A position must meet only one of the following criteria to be a specialty occupation:
1) A baccalaureate or higher degree or its equivalent as the normal minimum requirement for entry into the position;
2) The degree requirement is common to the industry in parallel positions among similar organizations;
3) The employer normally requires a degree or its equivalent for the position
4) The nature of the specific duties is so specialized and complex that knowledge required to perform the duties is usually associated with the attainment of a baccalaureate or higher degree.
The fulfillment of even ONE of these above methods alone is wholly sufficient to qualify this position as a specialty occupation.
Below is a snippet of the RFE issued by USCIS recently for Specialty Occupation listing the documents needed (All confidential and identifying information has been redacted)

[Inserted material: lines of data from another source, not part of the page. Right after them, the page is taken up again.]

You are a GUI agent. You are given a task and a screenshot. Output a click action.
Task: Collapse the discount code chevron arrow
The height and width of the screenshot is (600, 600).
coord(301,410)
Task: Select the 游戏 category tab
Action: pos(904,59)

Notes for Practical Purposes:
1. For 3rd party worksite/end-client based positions, a client letter stating the minimum degree requirements will help satisfy such a requirement if the end client requires a minimum of a bachelor or a higher degree in a very specific field.
2. A very detailed job description listing out the job duties and clearly showing the nexus with a bachelors program in a very specific field (by comparing coursework and duties), a high wage level, ONET/Occupational Outlook Handbook requirements for the position are also very useful in proving the position as a specialty occupation position.
3. AD’s of petitioner for similar positions in the past, Degree Copies of previous hires, AD’s of end client for similar positions etc are also very useful to demonstrate that the job is a specialty occupation job.
4. Expert Opinions by Professors lately don’t seem to be very valuable unless used in addition to other evidence. Expert Opinion by Professor just by itself without other additional evidence might not satisfy USCIS on specialty occupation requirement.